Gas isn't like a rare bottle of wine that fetches a high price just because it's rare. But at the same time, no one can agree what drives gas prices. Demand for gasoline in the U.S. is at its lowest point in more than a decade; domestic oil production is at an eight-year high.

There's no simple explanation for why most people are spending $3.60 for a gallon of regular, unleaded gas. But many critics of President Obama's energy policy point to one possible reason: The U.S. isn't fully tapping into the potential supply from Canada and, specifically, a place called the Athabasca Tar Sands in Alberta.
Some are looking to a controversial proposal as a solution: the Keystone XL pipeline.

There are consequences if the Keystone XL isn't built, but there are also issues if it never becomes a reality.

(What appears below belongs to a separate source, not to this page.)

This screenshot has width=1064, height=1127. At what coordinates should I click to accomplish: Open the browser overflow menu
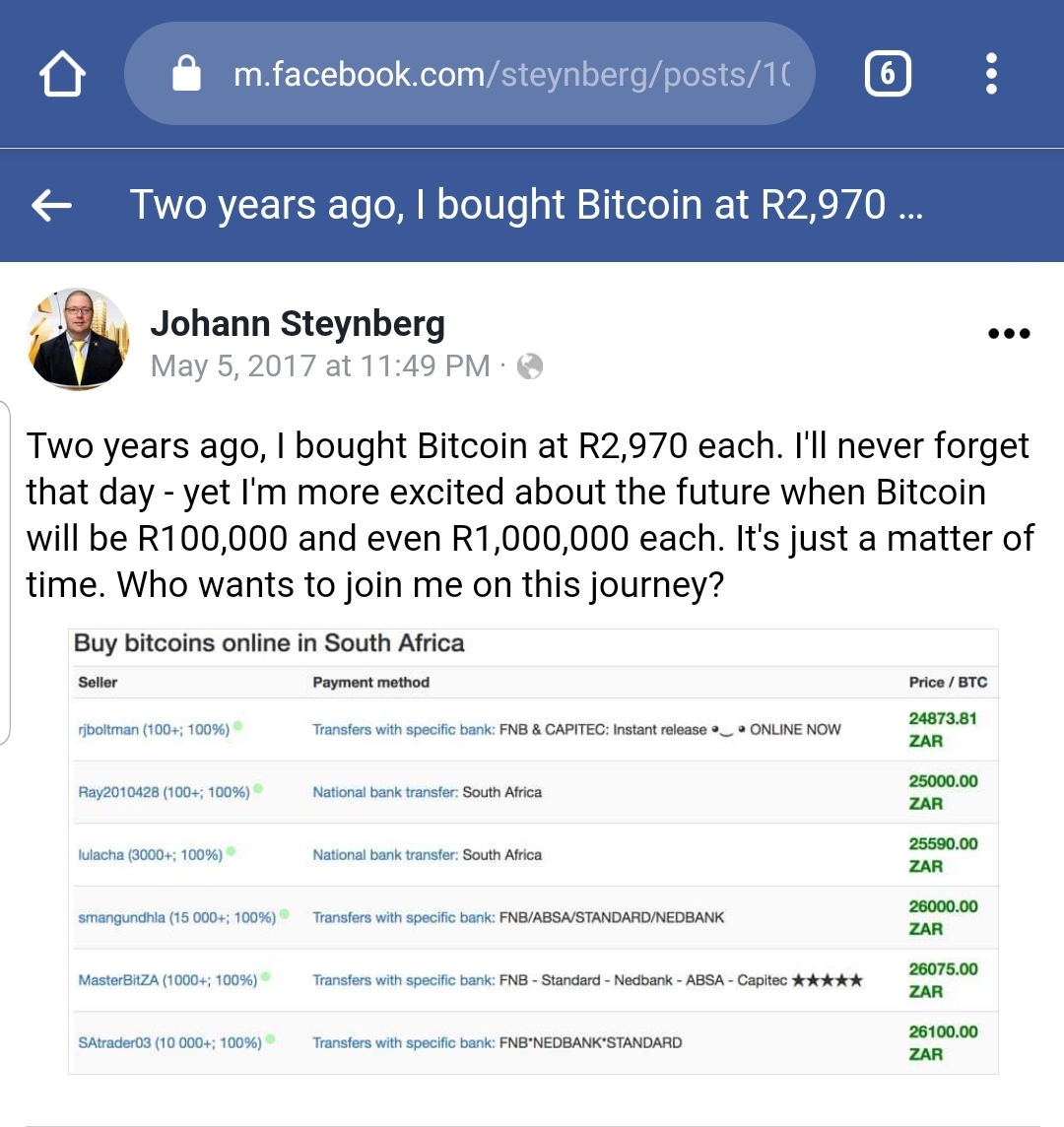(x=991, y=75)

"If Canada can't produce this oil, we'll have higher oil prices than we otherwise would," says Michael Levi, senior fellow for energy at the Council on Foreign Relations.

Late last month, Obama rejected a plan by Calgary-based TransCanada to build a pipeline that would cross seven states and transport up to 700,000 barrels of Canadian oil a day to refineries on the Gulf Coast.

"The Keystone XL pipeline helps make sure that this resource can be developed if it's economically needed," Levy says. "And so that's good for the U.S. economy."